Soal Latihan: Sajikan semua baris di bawah ini sebagai daftar bernomor dan lewati baris yang kosong.

☆ ☆ ☆ ☆

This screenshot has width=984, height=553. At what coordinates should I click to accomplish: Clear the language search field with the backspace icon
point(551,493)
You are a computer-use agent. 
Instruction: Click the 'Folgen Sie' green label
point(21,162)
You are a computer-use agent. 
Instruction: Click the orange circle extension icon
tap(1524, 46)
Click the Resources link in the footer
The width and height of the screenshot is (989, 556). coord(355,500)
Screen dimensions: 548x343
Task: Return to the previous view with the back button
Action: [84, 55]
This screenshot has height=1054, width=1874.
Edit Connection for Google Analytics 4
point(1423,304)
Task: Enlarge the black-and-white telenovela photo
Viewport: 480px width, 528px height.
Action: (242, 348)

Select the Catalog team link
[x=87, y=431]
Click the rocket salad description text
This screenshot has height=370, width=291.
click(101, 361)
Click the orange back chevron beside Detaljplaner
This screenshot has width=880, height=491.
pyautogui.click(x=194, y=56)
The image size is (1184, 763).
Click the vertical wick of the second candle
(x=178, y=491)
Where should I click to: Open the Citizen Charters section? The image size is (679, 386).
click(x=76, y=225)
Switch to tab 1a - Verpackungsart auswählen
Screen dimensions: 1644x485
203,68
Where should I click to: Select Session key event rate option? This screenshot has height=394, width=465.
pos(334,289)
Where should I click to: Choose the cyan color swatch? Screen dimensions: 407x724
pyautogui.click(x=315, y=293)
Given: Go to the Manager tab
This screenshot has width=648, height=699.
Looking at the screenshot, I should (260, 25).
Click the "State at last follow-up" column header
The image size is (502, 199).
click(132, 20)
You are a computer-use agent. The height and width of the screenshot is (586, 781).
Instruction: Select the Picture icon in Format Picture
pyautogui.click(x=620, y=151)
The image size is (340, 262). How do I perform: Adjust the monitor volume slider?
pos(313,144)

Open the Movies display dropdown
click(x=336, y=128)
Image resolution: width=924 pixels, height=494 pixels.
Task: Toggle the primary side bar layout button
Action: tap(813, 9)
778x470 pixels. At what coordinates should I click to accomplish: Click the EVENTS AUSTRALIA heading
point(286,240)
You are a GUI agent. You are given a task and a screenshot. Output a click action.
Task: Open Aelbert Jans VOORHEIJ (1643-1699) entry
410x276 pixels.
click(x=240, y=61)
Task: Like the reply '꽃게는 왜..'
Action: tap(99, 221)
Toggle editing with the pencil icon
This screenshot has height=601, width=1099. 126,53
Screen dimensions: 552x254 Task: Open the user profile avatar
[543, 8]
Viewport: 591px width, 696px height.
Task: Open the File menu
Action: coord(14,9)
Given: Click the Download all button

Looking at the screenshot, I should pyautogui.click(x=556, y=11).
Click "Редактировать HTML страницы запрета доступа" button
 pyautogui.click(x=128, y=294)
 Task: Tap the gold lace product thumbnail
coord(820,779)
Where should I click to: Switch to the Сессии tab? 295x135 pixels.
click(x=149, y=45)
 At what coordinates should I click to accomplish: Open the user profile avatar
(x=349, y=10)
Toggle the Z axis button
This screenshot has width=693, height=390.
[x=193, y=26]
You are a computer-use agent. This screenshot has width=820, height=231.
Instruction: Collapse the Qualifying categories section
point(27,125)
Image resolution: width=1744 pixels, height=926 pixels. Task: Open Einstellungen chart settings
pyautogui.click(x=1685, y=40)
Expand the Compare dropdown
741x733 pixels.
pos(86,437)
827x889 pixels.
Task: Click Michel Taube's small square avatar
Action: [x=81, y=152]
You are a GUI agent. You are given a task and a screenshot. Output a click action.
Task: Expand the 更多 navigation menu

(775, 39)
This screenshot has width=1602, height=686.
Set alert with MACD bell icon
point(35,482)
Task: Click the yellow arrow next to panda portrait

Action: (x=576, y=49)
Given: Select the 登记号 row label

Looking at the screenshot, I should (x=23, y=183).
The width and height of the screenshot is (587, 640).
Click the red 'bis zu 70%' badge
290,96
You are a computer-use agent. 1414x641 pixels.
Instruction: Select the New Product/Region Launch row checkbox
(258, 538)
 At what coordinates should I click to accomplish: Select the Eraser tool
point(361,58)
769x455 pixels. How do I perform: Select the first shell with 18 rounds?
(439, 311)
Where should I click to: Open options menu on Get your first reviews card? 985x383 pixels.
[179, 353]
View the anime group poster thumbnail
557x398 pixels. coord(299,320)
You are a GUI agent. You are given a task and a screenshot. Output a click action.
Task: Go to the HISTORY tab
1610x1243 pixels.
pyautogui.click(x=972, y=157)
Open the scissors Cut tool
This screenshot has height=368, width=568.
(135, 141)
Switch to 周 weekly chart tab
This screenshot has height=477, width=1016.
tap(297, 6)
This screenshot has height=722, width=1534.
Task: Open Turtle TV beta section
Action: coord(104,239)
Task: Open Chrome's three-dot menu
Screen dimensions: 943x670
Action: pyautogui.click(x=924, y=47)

☆ ☆ ☆ ☆

Jawaban:
1. This screenshot has width=984, height=553. At what coordinates should I click to accomplish: Clear the language search field with the backspace icon
2. point(551,493)
3. You are a computer-use agent. 
4. Instruction: Click the 'Folgen Sie' green label
5. point(21,162)
6. You are a computer-use agent. 
7. Instruction: Click the orange circle extension icon
8. tap(1524, 46)
9. Click the Resources link in the footer
10. The width and height of the screenshot is (989, 556). coord(355,500)
11. Screen dimensions: 548x343
12. Task: Return to the previous view with the back button
13. Action: [84, 55]
14. This screenshot has height=1054, width=1874.
15. Edit Connection for Google Analytics 4
16. point(1423,304)
17. Task: Enlarge the black-and-white telenovela photo
18. Viewport: 480px width, 528px height.
19. Action: (242, 348)
20. Select the Catalog team link
21. [x=87, y=431]
22. Click the rocket salad description text
23. This screenshot has height=370, width=291.
24. click(101, 361)
25. Click the orange back chevron beside Detaljplaner
26. This screenshot has width=880, height=491.
27. pyautogui.click(x=194, y=56)
28. The image size is (1184, 763).
29. Click the vertical wick of the second candle
30. (x=178, y=491)
31. Where should I click to: Open the Citizen Charters section? The image size is (679, 386).
32. click(x=76, y=225)
33. Switch to tab 1a - Verpackungsart auswählen
34. Screen dimensions: 1644x485
35. 203,68
36. Where should I click to: Select Session key event rate option? This screenshot has height=394, width=465.
37. pos(334,289)
38. Where should I click to: Choose the cyan color swatch? Screen dimensions: 407x724
39. pyautogui.click(x=315, y=293)
40. Given: Go to the Manager tab
41. This screenshot has width=648, height=699.
42. Looking at the screenshot, I should (260, 25).
43. Click the "State at last follow-up" column header
44. The image size is (502, 199).
45. click(132, 20)
46. You are a computer-use agent. The height and width of the screenshot is (586, 781).
47. Instruction: Select the Picture icon in Format Picture
48. pyautogui.click(x=620, y=151)
49. The image size is (340, 262). How do I perform: Adjust the monitor volume slider?
50. pos(313,144)
51. Open the Movies display dropdown
52. click(x=336, y=128)
53. Image resolution: width=924 pixels, height=494 pixels.
54. Task: Toggle the primary side bar layout button
55. Action: tap(813, 9)
56. 778x470 pixels. At what coordinates should I click to accomplish: Click the EVENTS AUSTRALIA heading
57. point(286,240)
58. You are a GUI agent. You are given a task and a screenshot. Output a click action.
59. Task: Open Aelbert Jans VOORHEIJ (1643-1699) entry
60. 410x276 pixels.
61. click(x=240, y=61)
62. Task: Like the reply '꽃게는 왜..'
63. Action: tap(99, 221)
64. Toggle editing with the pencil icon
65. This screenshot has height=601, width=1099. 126,53
66. Screen dimensions: 552x254 Task: Open the user profile avatar
67. [543, 8]
68. Viewport: 591px width, 696px height.
69. Task: Open the File menu
70. Action: coord(14,9)
71. Given: Click the Download all button
72. Looking at the screenshot, I should pyautogui.click(x=556, y=11).
73. Click "Редактировать HTML страницы запрета доступа" button
74.  pyautogui.click(x=128, y=294)
75.  Task: Tap the gold lace product thumbnail
76. coord(820,779)
77. Where should I click to: Switch to the Сессии tab? 295x135 pixels.
78. click(x=149, y=45)
79.  At what coordinates should I click to accomplish: Open the user profile avatar
80. (x=349, y=10)
81. Toggle the Z axis button
82. This screenshot has width=693, height=390.
83. [x=193, y=26]
84. You are a computer-use agent. This screenshot has width=820, height=231.
85. Instruction: Collapse the Qualifying categories section
86. point(27,125)
87. Image resolution: width=1744 pixels, height=926 pixels. Task: Open Einstellungen chart settings
88. pyautogui.click(x=1685, y=40)
89. Expand the Compare dropdown
90. 741x733 pixels.
91. pos(86,437)
92. 827x889 pixels.
93. Task: Click Michel Taube's small square avatar
94. Action: [x=81, y=152]
95. You are a GUI agent. You are given a task and a screenshot. Output a click action.
96. Task: Expand the 更多 navigation menu
97. (775, 39)
98. This screenshot has width=1602, height=686.
99. Set alert with MACD bell icon
100. point(35,482)
101. Task: Click the yellow arrow next to panda portrait
102. Action: (x=576, y=49)
103. Given: Select the 登记号 row label
104. Looking at the screenshot, I should (x=23, y=183).
105. The width and height of the screenshot is (587, 640).
106. Click the red 'bis zu 70%' badge
107. 290,96
108. You are a computer-use agent. 1414x641 pixels.
109. Instruction: Select the New Product/Region Launch row checkbox
110. (258, 538)
111.  At what coordinates should I click to accomplish: Select the Eraser tool
112. point(361,58)
113. 769x455 pixels. How do I perform: Select the first shell with 18 rounds?
114. (439, 311)
115. Where should I click to: Open options menu on Get your first reviews card? 985x383 pixels.
116. [179, 353]
117. View the anime group poster thumbnail
118. 557x398 pixels. coord(299,320)
119. You are a GUI agent. You are given a task and a screenshot. Output a click action.
120. Task: Go to the HISTORY tab
121. 1610x1243 pixels.
122. pyautogui.click(x=972, y=157)
123. Open the scissors Cut tool
124. This screenshot has height=368, width=568.
125. (135, 141)
126. Switch to 周 weekly chart tab
127. This screenshot has height=477, width=1016.
128. tap(297, 6)
129. This screenshot has height=722, width=1534.
130. Task: Open Turtle TV beta section
131. Action: coord(104,239)
132. Task: Open Chrome's three-dot menu
133. Screen dimensions: 943x670
134. Action: pyautogui.click(x=924, y=47)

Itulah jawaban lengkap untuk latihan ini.